Trabalhadores fazem ato contra privatização do Depasa em Rio Branco

RN7

Um grupo de trabalhadores fez um protesto, nesta quarta-feira (11), na Praça da Revolução, no Centro de Rio Branco contra a privatização do Departamento Estadual de Pavimentação e Saneamento (Depasa).

Ao G1, o diretor de obras do Depasa, Jamerson Lima, informou que não se trata de possível privatização e sim o que ele chamou de subconcessão do sistema. Segundo ele, o Depasa não vai deixar de existir.

“Na realidade, não é privatização. O Depasa não vai deixar de existir, os servidores não vão ser demitidos, inclusive, é o Depasa que fiscalizará a atuação da empresa que vai chegar para operar os sistemas de grande porte. É uma subconcessão, uma espécie de parceria, onde o capital externo pode chegar e investir o recurso que a gente precisa para poder que o sistema seja melhorado”, afirmou.

Ele explicou ainda que a medida não deve ocorrer para todo o estado e sim para as cidades de maior porte. A previsão é que o edital de licitação para empresas interessadas deve ser lançado em julho de 2020.

“Existe uma tratativa com o BNDES, onde parte do sistema do Depasa vai permitir a ingestão de capital externo. Obviamente, o retorno desse capital externo será mediante a operação do sistema. Não é de todo o estado, é de parte do estado e envolve as grandes cidades como Rio Branco, Cruzeiro do Sul, Sena Madureira, Tarauacá, Feijó, Brasileia e Epitaciolândia. Os pequenos centros continuarão sob a coordenação e operação pelo Depasa”, disse Lima.

Possíveis demissões

Conforme o presidente do Sindicato dos Urbanitários do Acre, Marcelo Jucá, caso o Depasa seja privatizado, cerca de 400 trabalhadores devem ser prejudicados.

“Nós somos contrários, porque não dá para aceitar serviços essenciais serem passados para a iniciativa privada. Tivemos um exemplo aí na prática com relação à privatização da Eletroacre. Por esse motivo que estamos aqui, contrários à privatização do saneamento, contrários à privatização da água. Não podemos tratar água como mercadoria”, afirmou o sindicalista.

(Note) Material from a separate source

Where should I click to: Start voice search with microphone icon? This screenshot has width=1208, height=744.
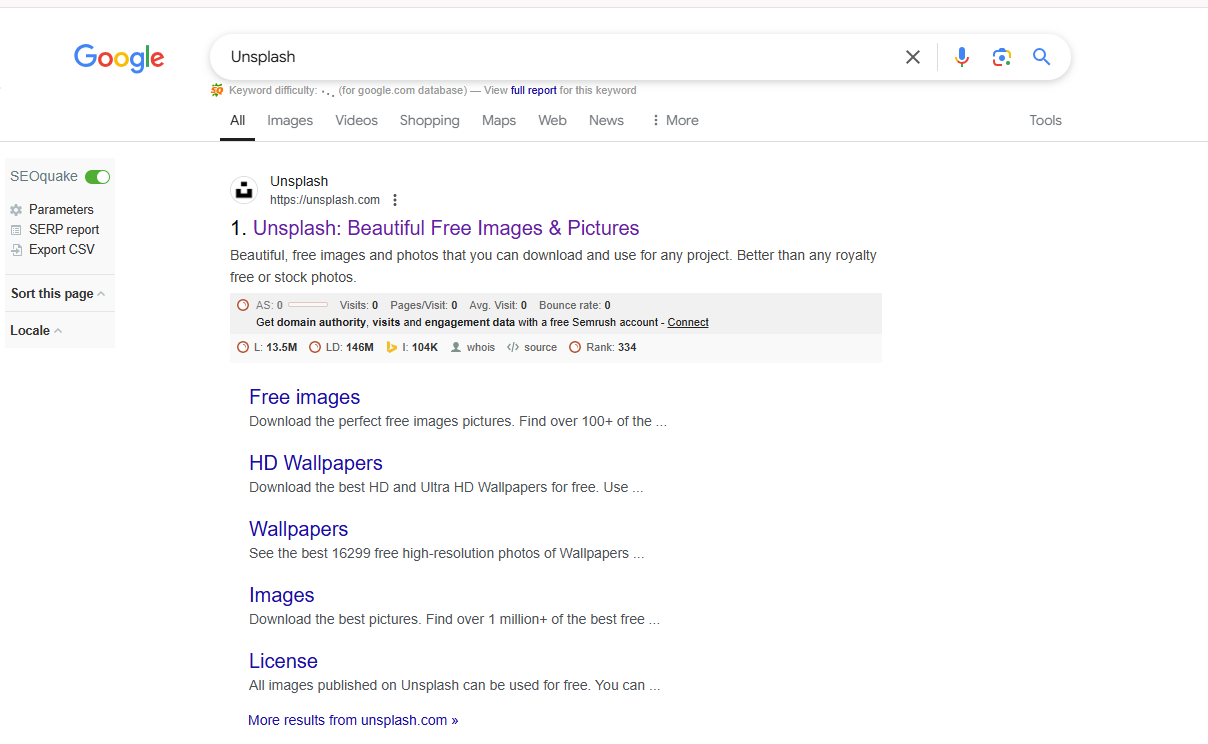pos(961,57)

Sobre a possível demissão de funcionários, o gerente de operação do Depasa disse que o órgão não tem servidores diretos, e sim terceirizados. Segundo ele, os servidores da Sanacre, que prestam serviço ao Depasa, não vão ser demitidos e sim realocados. No caso dos servidores do Saerb, ele disse que as tratativas devem ser feitas com a prefeitura de Rio Branco.

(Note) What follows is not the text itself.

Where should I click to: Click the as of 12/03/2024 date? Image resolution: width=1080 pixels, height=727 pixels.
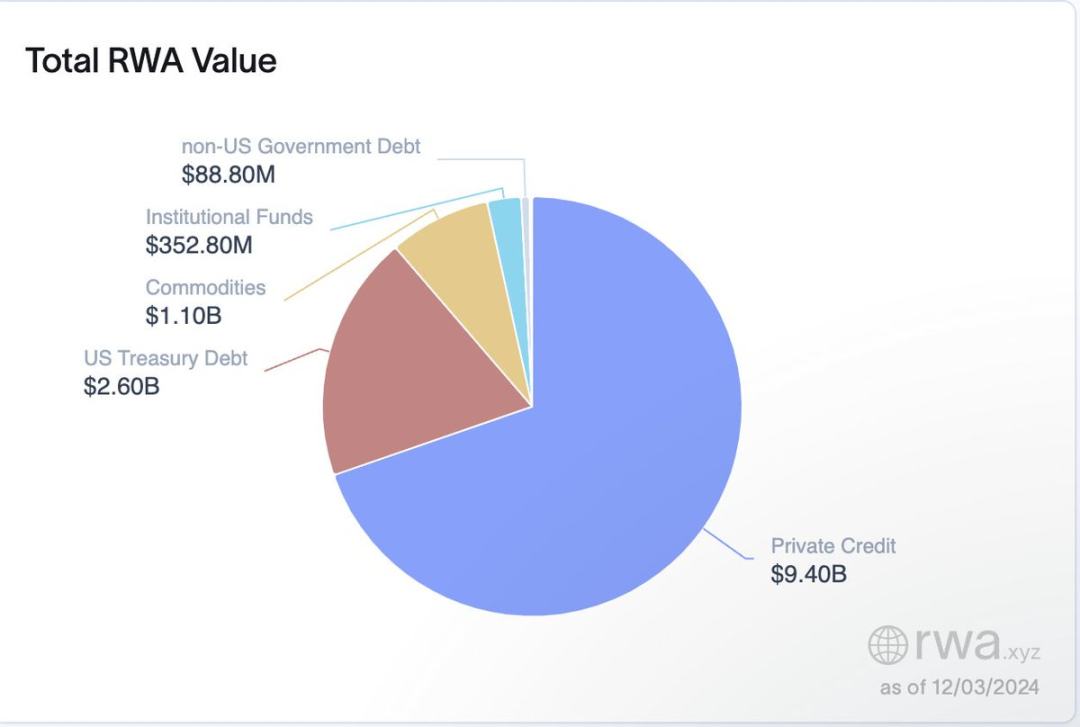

“No caso dos terceirizados, contratados após o concurso para 480 vagas, eles vão continuar atuando até que esse processo dessa sublocação da concessão dos serviços aconteça. Acontecendo o edital de licitação, vai seguir o tempo legal, até se fechar o processo da sublocação do sistema. Então, acreditamos que isso aí deva levar um ano”, disse o gerente.

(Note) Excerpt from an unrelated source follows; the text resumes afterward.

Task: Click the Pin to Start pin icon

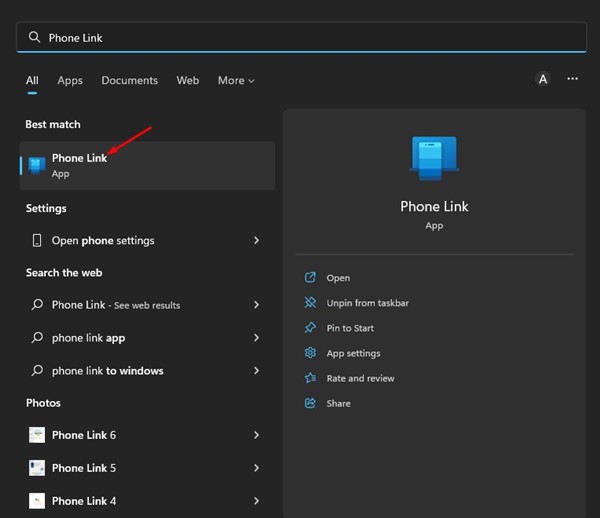Action: coord(310,328)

O grupo reclamou ainda que não está acontecendo diálogo com a população a respeito da possível privatização.

“Precisamos fazer debate, não fizeram sequer uma audiência pública. Queremos um serviço de qualidade e acessível a todos. Agora não dá para dizer que o caminho é a privatização sem mostrar estudo e sem debater”, disse Jucá.

Com relação à falta de diálogo, Lima negou. Segundo ele, ocorreu um seminário na Assembleia Legislativa do Acre (Aleac) no final de novembro e no dia seguinte uma discussão na Câmara dos Vereadores. Porém, de acordo com o gerente, teve pouca participação da população.